Décembre 2016
Décembre 2016

Le constructeur métallique : un logisticien de la branche de la construction et du second oeuvre

INTRO

« Une stratégie logistique non optimisée peut vite coûter cher. »

L'industrie suisse d'exportation a toujours été marquée par la pression sur les prix car elle doit faire face à la concurrence internationale. Pour les entreprises artisanales plus petites de la branche de la construction et du second oeuvre, comme les entreprises de construction métallique, la situation est différente, tout du moins pour l'instant : elles se concentrent sur le marché intérieur et leurs prix dépendent plutôt de la conjoncture. L'intégration verticale y est souvent importante et le travail en atelier y joue un rôle central.
Mais depuis un certain temps, les micro et petites entreprises de la branche de la construction et du second oeuvre, et, par conséquent, les constructeurs métalliques, ressentent davantage la concurrence des régions frontalières.

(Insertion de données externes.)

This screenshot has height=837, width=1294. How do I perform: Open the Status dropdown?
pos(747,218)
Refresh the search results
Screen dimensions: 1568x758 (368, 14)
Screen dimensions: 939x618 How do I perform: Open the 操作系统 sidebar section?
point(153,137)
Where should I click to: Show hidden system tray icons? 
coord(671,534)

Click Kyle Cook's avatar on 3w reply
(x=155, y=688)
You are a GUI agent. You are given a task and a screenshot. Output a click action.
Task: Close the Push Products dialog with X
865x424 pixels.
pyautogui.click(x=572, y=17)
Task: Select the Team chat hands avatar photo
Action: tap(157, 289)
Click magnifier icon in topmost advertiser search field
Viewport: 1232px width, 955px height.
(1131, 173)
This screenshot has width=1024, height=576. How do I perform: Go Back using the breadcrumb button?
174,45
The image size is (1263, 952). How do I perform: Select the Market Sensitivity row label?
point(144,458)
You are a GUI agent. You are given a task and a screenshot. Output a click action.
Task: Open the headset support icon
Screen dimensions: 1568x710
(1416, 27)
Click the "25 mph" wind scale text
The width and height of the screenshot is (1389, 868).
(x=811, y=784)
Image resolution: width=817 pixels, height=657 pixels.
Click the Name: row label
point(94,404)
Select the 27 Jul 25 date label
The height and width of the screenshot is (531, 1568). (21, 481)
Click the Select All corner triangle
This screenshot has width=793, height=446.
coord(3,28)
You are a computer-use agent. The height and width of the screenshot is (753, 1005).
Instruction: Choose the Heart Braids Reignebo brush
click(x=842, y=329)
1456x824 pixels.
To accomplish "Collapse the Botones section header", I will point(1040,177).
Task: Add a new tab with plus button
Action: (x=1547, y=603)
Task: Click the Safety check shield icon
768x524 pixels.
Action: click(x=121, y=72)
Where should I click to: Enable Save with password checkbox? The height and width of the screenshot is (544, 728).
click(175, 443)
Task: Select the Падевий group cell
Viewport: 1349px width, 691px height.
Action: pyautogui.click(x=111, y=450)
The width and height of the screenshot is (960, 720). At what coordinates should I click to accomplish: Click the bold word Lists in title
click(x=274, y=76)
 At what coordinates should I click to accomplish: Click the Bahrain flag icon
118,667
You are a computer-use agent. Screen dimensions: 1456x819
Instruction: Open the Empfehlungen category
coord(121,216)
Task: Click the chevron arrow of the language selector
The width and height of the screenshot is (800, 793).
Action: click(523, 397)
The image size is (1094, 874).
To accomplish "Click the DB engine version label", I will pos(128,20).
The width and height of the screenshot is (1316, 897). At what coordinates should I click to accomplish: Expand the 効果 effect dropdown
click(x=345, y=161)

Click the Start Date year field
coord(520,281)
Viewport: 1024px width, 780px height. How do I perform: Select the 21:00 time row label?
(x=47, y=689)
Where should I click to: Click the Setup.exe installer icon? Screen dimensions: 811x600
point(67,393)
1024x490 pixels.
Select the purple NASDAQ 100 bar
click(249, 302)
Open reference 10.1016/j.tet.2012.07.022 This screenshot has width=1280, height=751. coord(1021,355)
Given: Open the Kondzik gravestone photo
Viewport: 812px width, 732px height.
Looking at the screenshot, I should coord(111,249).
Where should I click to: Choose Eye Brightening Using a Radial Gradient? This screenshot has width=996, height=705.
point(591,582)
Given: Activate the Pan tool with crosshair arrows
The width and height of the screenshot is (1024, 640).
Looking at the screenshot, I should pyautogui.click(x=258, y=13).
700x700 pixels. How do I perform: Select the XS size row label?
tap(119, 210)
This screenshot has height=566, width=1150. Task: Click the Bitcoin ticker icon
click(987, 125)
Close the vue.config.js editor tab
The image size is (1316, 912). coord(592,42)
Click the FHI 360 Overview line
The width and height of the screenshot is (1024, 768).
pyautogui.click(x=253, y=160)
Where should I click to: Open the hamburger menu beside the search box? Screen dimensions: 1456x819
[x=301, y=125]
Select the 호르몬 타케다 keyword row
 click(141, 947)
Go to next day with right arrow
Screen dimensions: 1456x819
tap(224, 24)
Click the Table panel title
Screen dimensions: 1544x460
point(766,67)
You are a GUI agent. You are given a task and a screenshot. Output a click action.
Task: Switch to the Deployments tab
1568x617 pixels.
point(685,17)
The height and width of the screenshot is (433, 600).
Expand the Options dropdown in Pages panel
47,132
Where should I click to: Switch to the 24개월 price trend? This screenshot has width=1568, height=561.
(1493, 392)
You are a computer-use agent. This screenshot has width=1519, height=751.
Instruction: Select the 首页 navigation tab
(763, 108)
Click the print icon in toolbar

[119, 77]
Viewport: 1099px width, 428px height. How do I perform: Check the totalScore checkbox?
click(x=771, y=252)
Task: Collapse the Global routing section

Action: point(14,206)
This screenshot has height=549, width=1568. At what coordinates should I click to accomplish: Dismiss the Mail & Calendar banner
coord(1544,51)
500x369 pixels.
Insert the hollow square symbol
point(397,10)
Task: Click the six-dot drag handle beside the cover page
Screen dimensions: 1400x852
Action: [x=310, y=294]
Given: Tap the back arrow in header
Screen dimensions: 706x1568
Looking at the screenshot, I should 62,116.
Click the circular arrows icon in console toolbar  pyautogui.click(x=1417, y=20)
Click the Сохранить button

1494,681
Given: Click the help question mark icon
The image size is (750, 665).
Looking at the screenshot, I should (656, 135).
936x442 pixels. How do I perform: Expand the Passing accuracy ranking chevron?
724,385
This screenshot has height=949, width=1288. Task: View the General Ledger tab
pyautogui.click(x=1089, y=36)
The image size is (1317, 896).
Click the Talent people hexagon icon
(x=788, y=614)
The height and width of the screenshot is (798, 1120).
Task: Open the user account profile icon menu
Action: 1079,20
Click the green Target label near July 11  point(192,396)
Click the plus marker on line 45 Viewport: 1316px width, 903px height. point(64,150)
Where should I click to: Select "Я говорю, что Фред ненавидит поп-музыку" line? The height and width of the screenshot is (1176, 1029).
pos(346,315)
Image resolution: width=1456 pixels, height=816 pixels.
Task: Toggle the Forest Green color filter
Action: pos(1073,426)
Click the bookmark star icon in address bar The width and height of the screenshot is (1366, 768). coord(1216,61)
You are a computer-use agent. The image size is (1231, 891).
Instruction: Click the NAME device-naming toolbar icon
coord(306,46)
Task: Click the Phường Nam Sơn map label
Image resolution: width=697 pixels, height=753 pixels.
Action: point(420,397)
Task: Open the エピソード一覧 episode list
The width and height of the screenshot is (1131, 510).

Les camionnettes immatriculées à l'étranger sont présentes sur les gros chantiers, mais aussi sur certains microchantiers. Bien malgré elles, les entreprises nationales sont désavantagées en raison de la faiblesse de l'euro.
Les micro et petites entreprises doivent répondre à cette concurrence en mutation et elles le font déjà : on le sait peu, mais les entreprises misent de plus en plus sur le montage d'éléments de construction finis. Une porte pare-feu n'est plus conçue, dessinée, et fabriquée à l'atelier, puis montée. Elle est achetée. Importer des éléments finis n'est pas un problème, même pour une microentreprise. Les fournisseurs se trouvent rapidement sur Internet. Et souvent, la qualité de ces produits correspond tout à fait aux standards. En outre, je rencontre de plus en plus d'artisans sur les parkings des grandes enseignes de matériaux de construction. À quelles répercussions faut-il s'attendre ? Le travail en atelier recule toujours plus. En revanche, la préparation des travaux et le montage progressent sans cesse, tout comme la logistique. Mais il ne suffit pas d'acheter à bon prix. Il faut se procurer le bon produit au bon moment, au bon endroit, au prix juste et dans la qualité requise. Cela chamboule le fonctionnement de l'entreprise. Si un artisan peut encore modifier ou adapter les produits fabriqués par ses soins dans son atelier, une commande d'éléments finis est immuable et doit donc être « parfaite ». En outre, opter pour un fournisseur bon marché ne doit pas engendrer de retards de livraison ou de problèmes de qualité.
Si l'on établit un parallèle entre ce scénario et un collaborateur d'entrepôt d'un centre de distribution qui déplace des palettes avec un chariot élévateur, une nouvelle vision de l'avenir se dessine, avec ses nouveaux défis et tâches. Dans ce scénario, les micro et petites entreprises ont besoin de soutien pour optimiser leurs stratégies logistiques. Même si certains propriétaires de petites entreprises revendiquent prendre en charge de telles tâches, une stratégie logistique non optimisée peut vite coûter cher.
Il est inutile de fermer les yeux face à cette évolution. Les entrepreneurs vont être contraints de s'approprier les connaissances et le savoir-faire nécessaires par des formations continues adaptées.